The town of Olean is in the southeast corner of the county. The city of Olean, originally the village of Olean, is bordered by the town on three sides.

== History ==
The area of Olean was first settled circa 1805. The town of Olean was established in 1808 from Batavia as the first town in the county. The northern part of the county was spun off as the town of Hebe in 1812; the western part became the town of Perry (later Perrysburg) in 1814, Great Valley was formed in 1818, Hinsdale in 1820, and Portville in 1837.

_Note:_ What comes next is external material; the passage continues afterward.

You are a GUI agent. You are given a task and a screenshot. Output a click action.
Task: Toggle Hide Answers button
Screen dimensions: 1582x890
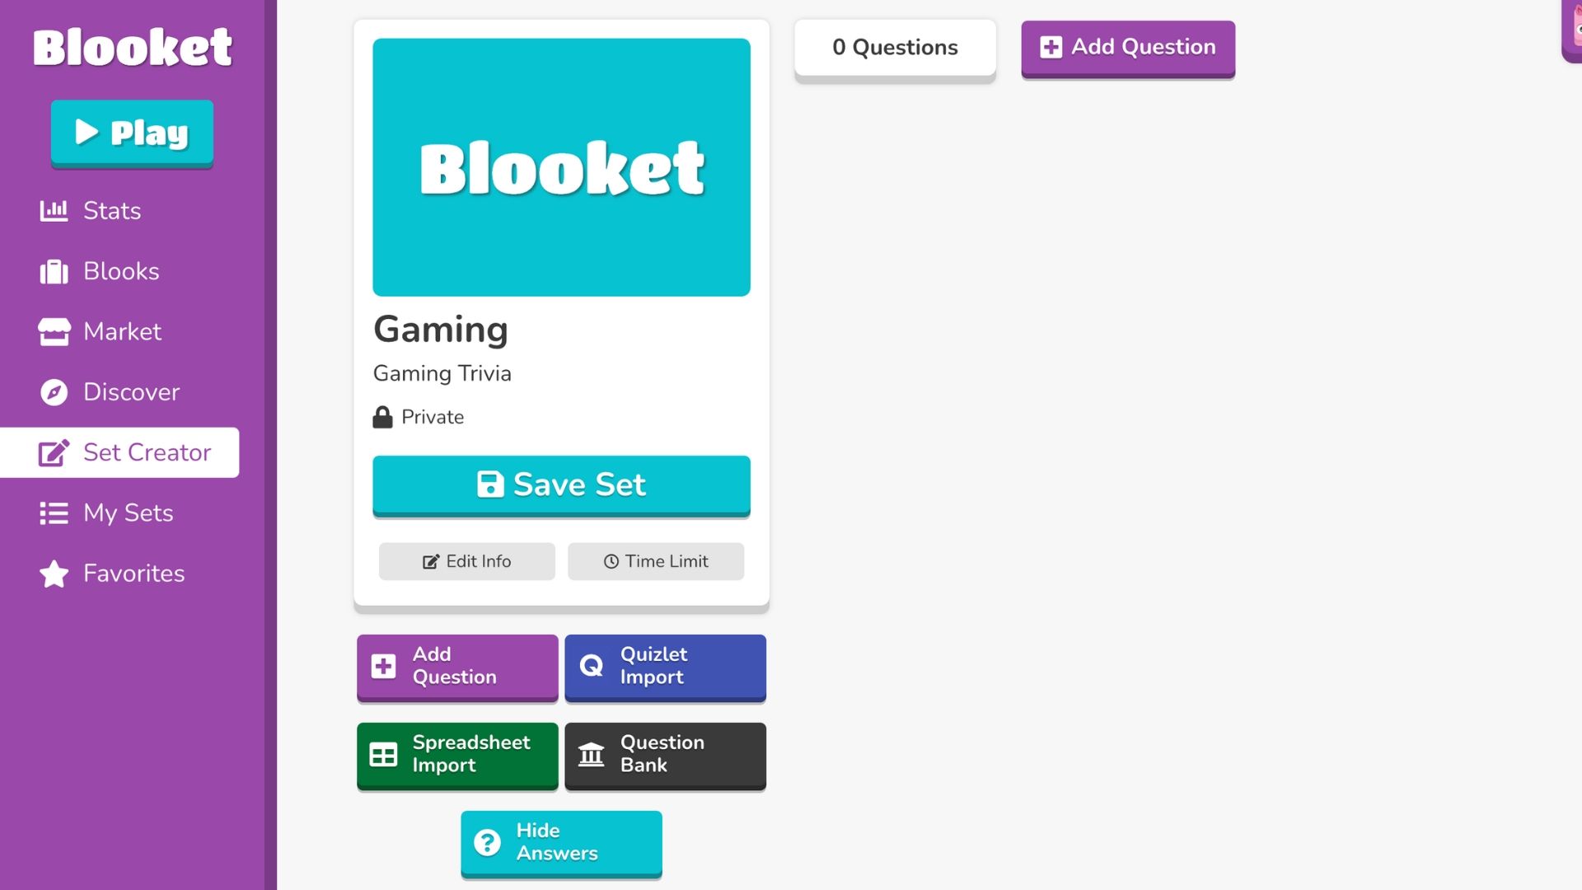[x=560, y=841]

The village of Olean was originally named "Hamilton", after Alexander Hamilton. The United States Postal Service imposed the name Olean in 1817 to prevent confusion with Hamilton, Madison County, New York; no municipal law was ever passed changing the name. The name "Olean" was suggested for the area due to the oil found in the vicinity. The famed Wenro Oil Spring, discovered by the Franciscan missionary Joseph de La Roche Daillon in 1627, was located approximately 14 mi upstream (northeast) of Olean Point. The original town hall burned in 1884, prompting a law that forbade wooden structures in parts of the town.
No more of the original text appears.